→ DATA TO EXAMINE
= Beginning of Section =

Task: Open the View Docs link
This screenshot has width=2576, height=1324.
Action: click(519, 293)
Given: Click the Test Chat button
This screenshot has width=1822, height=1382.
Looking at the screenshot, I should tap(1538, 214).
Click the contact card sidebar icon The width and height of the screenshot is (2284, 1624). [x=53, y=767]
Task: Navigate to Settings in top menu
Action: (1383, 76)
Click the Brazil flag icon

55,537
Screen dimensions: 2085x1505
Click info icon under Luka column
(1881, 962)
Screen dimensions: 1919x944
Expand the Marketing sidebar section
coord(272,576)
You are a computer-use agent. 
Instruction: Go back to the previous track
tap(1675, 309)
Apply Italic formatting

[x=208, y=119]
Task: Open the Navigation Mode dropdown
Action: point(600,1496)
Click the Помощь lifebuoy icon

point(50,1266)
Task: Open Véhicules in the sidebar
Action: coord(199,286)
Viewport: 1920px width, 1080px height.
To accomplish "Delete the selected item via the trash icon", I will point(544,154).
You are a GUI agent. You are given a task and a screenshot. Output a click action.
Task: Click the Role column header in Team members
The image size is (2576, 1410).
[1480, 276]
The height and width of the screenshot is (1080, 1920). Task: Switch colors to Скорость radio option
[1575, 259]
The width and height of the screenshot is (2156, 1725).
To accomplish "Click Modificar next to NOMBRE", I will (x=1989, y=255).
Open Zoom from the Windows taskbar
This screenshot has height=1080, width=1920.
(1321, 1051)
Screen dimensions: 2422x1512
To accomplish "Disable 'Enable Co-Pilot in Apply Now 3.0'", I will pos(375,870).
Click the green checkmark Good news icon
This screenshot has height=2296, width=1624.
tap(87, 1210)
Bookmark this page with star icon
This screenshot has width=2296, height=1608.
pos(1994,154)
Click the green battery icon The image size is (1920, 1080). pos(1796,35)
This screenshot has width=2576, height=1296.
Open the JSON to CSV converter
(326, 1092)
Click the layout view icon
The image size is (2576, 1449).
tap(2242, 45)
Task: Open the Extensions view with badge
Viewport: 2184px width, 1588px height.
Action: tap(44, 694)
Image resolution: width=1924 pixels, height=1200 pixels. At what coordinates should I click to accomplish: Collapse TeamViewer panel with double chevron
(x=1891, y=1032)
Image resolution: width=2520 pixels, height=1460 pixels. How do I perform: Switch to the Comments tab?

= End of Section =

→ DESCRIPTION OF THE TASK
Give back the whole listing exactly as it reads.

→ SOLVED EXERCISE
Task: Open the View Docs link
This screenshot has width=2576, height=1324.
Action: click(519, 293)
Given: Click the Test Chat button
This screenshot has width=1822, height=1382.
Looking at the screenshot, I should tap(1538, 214).
Click the contact card sidebar icon The width and height of the screenshot is (2284, 1624). [x=53, y=767]
Task: Navigate to Settings in top menu
Action: (1383, 76)
Click the Brazil flag icon

55,537
Screen dimensions: 2085x1505
Click info icon under Luka column
(1881, 962)
Screen dimensions: 1919x944
Expand the Marketing sidebar section
coord(272,576)
You are a computer-use agent. 
Instruction: Go back to the previous track
tap(1675, 309)
Apply Italic formatting

[x=208, y=119]
Task: Open the Navigation Mode dropdown
Action: point(600,1496)
Click the Помощь lifebuoy icon

point(50,1266)
Task: Open Véhicules in the sidebar
Action: coord(199,286)
Viewport: 1920px width, 1080px height.
To accomplish "Delete the selected item via the trash icon", I will point(544,154).
You are a GUI agent. You are given a task and a screenshot. Output a click action.
Task: Click the Role column header in Team members
The image size is (2576, 1410).
[1480, 276]
The height and width of the screenshot is (1080, 1920). Task: Switch colors to Скорость radio option
[1575, 259]
The width and height of the screenshot is (2156, 1725).
To accomplish "Click Modificar next to NOMBRE", I will (x=1989, y=255).
Open Zoom from the Windows taskbar
This screenshot has height=1080, width=1920.
(1321, 1051)
Screen dimensions: 2422x1512
To accomplish "Disable 'Enable Co-Pilot in Apply Now 3.0'", I will pos(375,870).
Click the green checkmark Good news icon
This screenshot has height=2296, width=1624.
tap(87, 1210)
Bookmark this page with star icon
This screenshot has width=2296, height=1608.
pos(1994,154)
Click the green battery icon The image size is (1920, 1080). pos(1796,35)
This screenshot has width=2576, height=1296.
Open the JSON to CSV converter
(326, 1092)
Click the layout view icon
The image size is (2576, 1449).
tap(2242, 45)
Task: Open the Extensions view with badge
Viewport: 2184px width, 1588px height.
Action: tap(44, 694)
Image resolution: width=1924 pixels, height=1200 pixels. At what coordinates should I click to accomplish: Collapse TeamViewer panel with double chevron
(x=1891, y=1032)
Image resolution: width=2520 pixels, height=1460 pixels. How do I perform: Switch to the Comments tab?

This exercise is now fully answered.